Unfortunately, even that well-designed routine is not quite optimal under certain conditions - namely, when copying relatively small amounts of data that fit in the L1 d-cache (32KB on iMX515 - the maximal amount supported by Cortex-A8), particularly when the destination of those data happen to already reside in L2 (combined cache, 256KB on iMX515). Under such conditions the performance you'd normally get from Android's memcpy is as if data were being moved around L2 alone, without seeing much help from L1. But why? Did we not deliberately specify that our data fit in L1? Yes, we did, and yet that does not spare us those L1 write-misses.. Wait, what write misses? The answer is simple (and I was blissfully oblivious to it until last week) - Cortex-A8's L1 d-cache does not operate in a write-allocate fashion. What's the issue with that? Well, it's a tad counter-intuitive, and most CPUs don't do it, so some of us may not have encountered it previously. A8's L1 d-cache works in a write-back, but not write-allocate mode, which means that memory writes are not stalling the CPU pipeline when the memory location has been already cached, but memory writes to an uncached location do not cause a cache line to be synced from memory. Conversely, write-allocate would cause the CPU to keep a cache line with the location of your write-miss in anticipation of more accesses around that location. In our case A8 does no such thing for L1 - it interprets our writes as 'to cache if lucky, but not my problem otherwise'. As a result, for memory locations that were not in L1 beforehand, and which locations are accessed in a write-only streaming manner (which is the case for the destination of memcpy) A8 would serve us with a constant sequence of L1 write-misses. Oh goodies, we just lost our L1 for writing!

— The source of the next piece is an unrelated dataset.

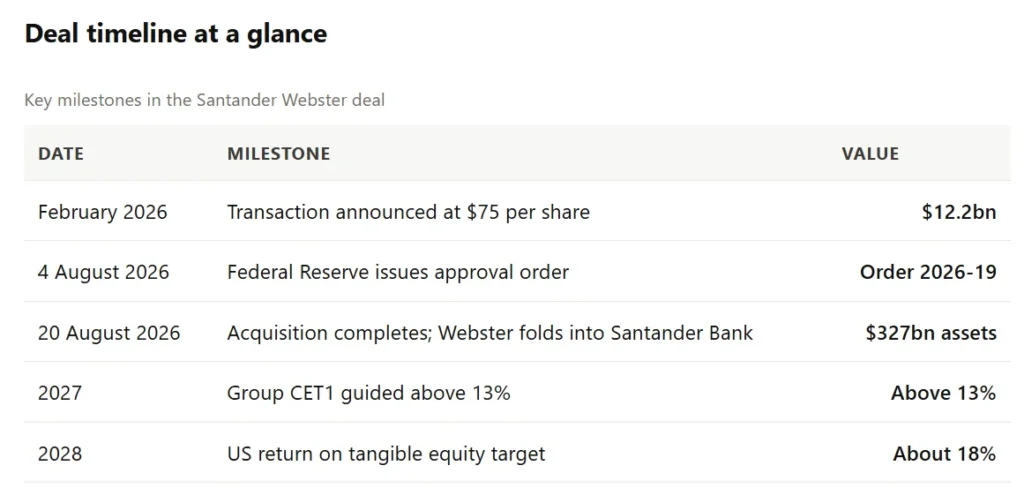Select the 'About 18%' value cell
Viewport: 1024px width, 503px height.
[944, 453]
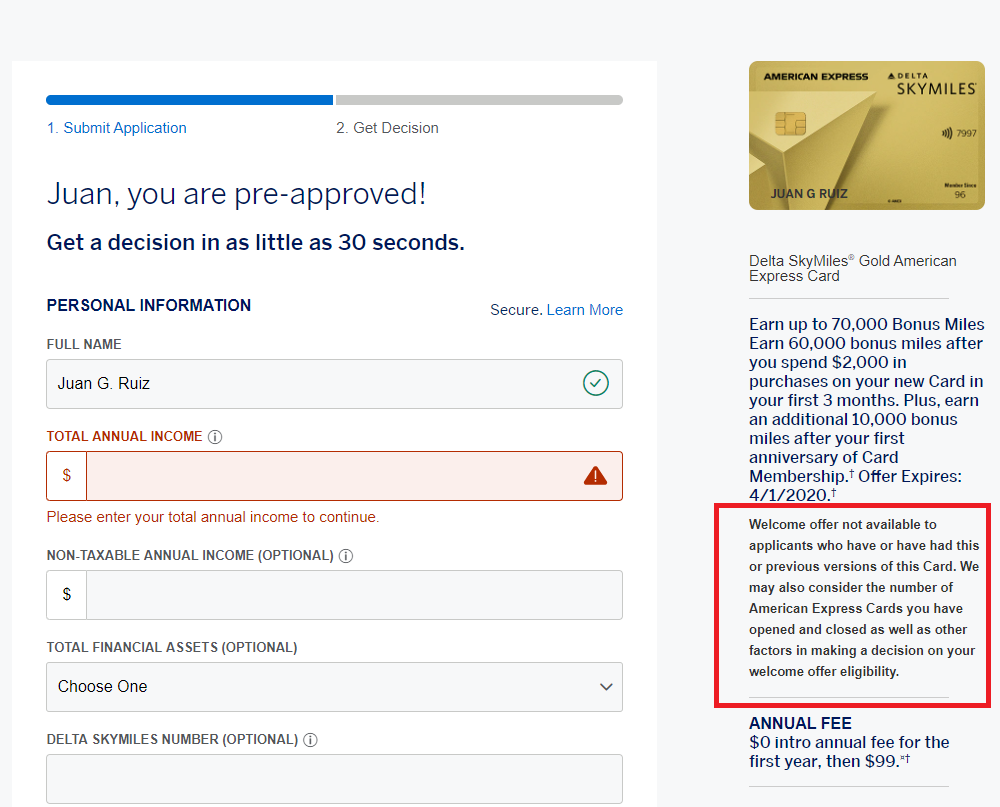
Task: Open the Total Annual Income info tooltip
Action: coord(216,436)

Luckily, the solution to that is equally simple - we need to revert to 'manual control' and instruct the CPU to cache those locations we are trying to write to. For the Android's bionic memcpy, that could be achieved through a blunt 'prefetch destination' at the start of the main copy loop:

--- really_tiny_libc/memcpy.S 2010-09-01 18:15:32.000000000 -0500
+++ ../../really_tiny_libc/memcpy.S 2010-09-19 11:31:01.000000000 -0500
@@ -98,6 +98,7 @@
pld [r1, #(PREFETCH_DISTANCE)]

1: /* The main loop copies 64 bytes at a time */
+ pld [r0]
vld1.8 {d0 - d3}, [r1]!
vld1.8 {d4 - d7}, [r1]!
pld [r1, #(PREFETCH_DISTANCE)]

The results speak for themselves (red is the original, blue is the tweaked version):

Android memcpy: measured read+write bandwidth by darkblu, on Flickr

Android memcpy: inferred one-way bandwidth by darkblu, on Flickr

Please note that the second chart is hypothetical, trying to give a naive answer to the question 'Good, but what if the access was one-way, and not read+write?' - to which the chart bluntly doubles the actual measured results ; )

So why not just patch Android's memcpy in the manner described above and enjoy eternal memcpy bliss on the A8? Well, firstly, that patch is detrimental for scenarios when the destination is not already in L2 - then our impromptu prefetch quickly becomes prohibitively expensive (as seen on the charts), as it's not operating from L2 anymore. Second, it's hardly worth the effort, as we don't get that often to copy data to a destination that is already in L2 - perhaps when packing scattered data into a single container, but other than that - not much. And lastly, we really should try to be good citizens and refrain from relying too much on memcpy, for our own sake.